Apr 6, 2021 - News
Manatee County lifts evacuation order near Piney Point leak
Port Manatee
Port Manatee, where water from the containment pond at the old Piney Point phosophate plant is being released into Tampa Bay. Photo: Ben Montgomery/Axios

Officials on Tuesday reopened roads and lifted the evacuation order for residents and businesses near the old Piney Point phosphate plant as they continued to pump nutrient-rich water into Tampa Bay at Port Manatee to relieve pressure on the leak and look for ways to seal it.

What's new: Manatee County commission chairwoman Vanessa Baugh said that the commission approved a nearby injection well to funnel treated water from the leak into the deep earth instead of Tampa Bay, and assured local residents that their drinking water is safe.
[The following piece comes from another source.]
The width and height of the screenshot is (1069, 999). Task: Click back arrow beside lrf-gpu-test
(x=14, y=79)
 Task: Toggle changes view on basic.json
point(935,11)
  • Meanwhile the water still spilling out of the wastewater pond has been diverted to another lined reservoir for storage.

Engineers will soon begin designing a submersible rover to try to find and repair the leak in the pond's liner.
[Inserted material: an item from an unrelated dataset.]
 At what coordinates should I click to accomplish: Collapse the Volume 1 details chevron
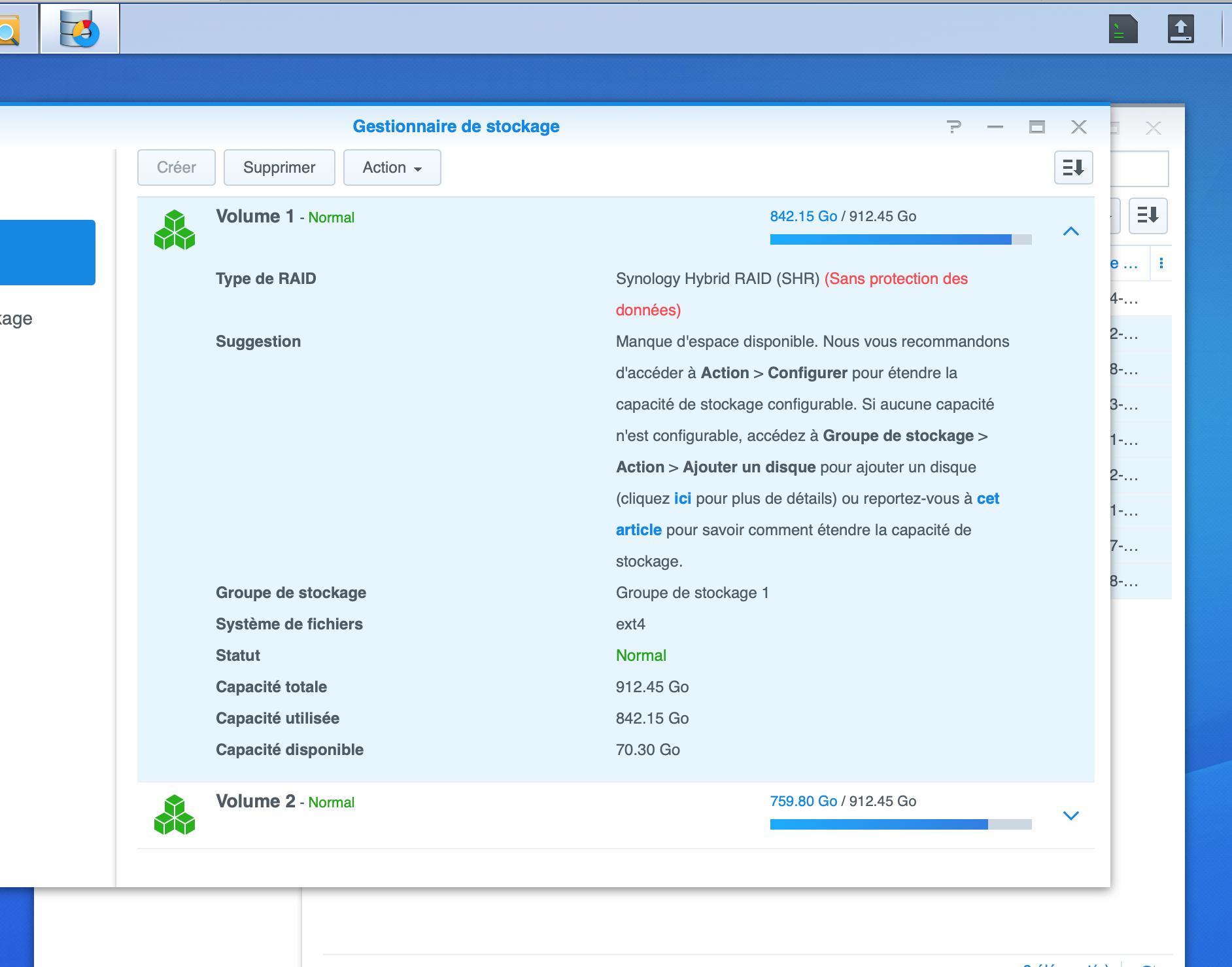tap(1070, 231)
  • They'll also conduct a survey to try to map the underwater features of the pond and identify problem spots.

The big picture: Officials have drained 180 million gallons from the pond, which originally held 480 million gallons. The depth as of Tuesday afternoon was just under 60 feet.
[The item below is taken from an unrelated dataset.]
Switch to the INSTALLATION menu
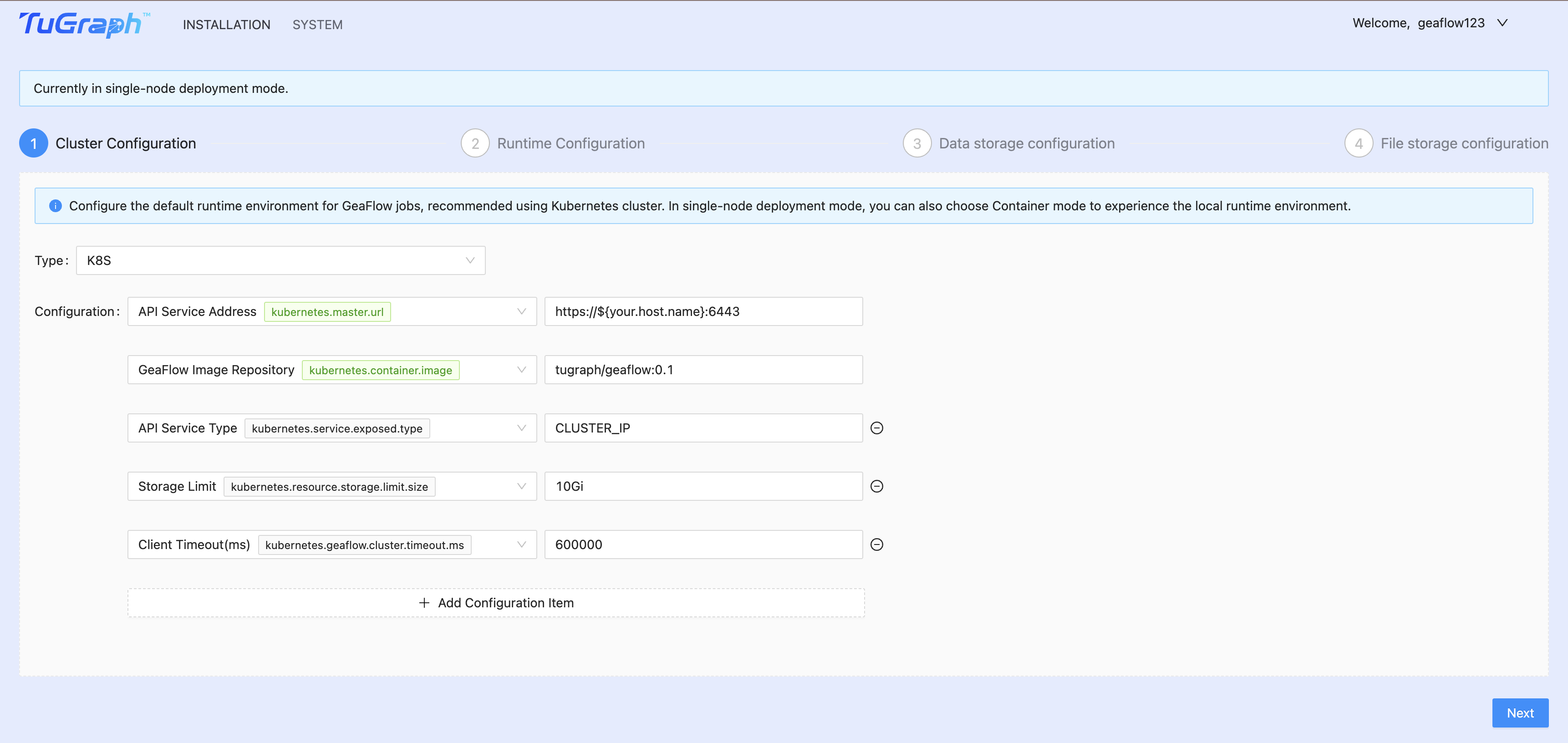 pyautogui.click(x=226, y=24)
  • The environmental impact of pumping that water — a mix of rain, saltwater from a dredging project, and polluted water that's a byproduct of fertilizer production — into the bay remains unknown.
  • The Florida Department of Environmental Protection is monitoring the discharge and conducting water samples "to make sure we hold HRK fully accountable for this incident," said DEP Secretary Noah Valenstein.

The bottom line: Controlling the leak and avoiding a massive breach that would flood the local area gives engineers time to find a temporary fix, then a permanent solution.

  • "I’m excited that the county is committed to making sure that this is the last chapter of this story," said Valenstein.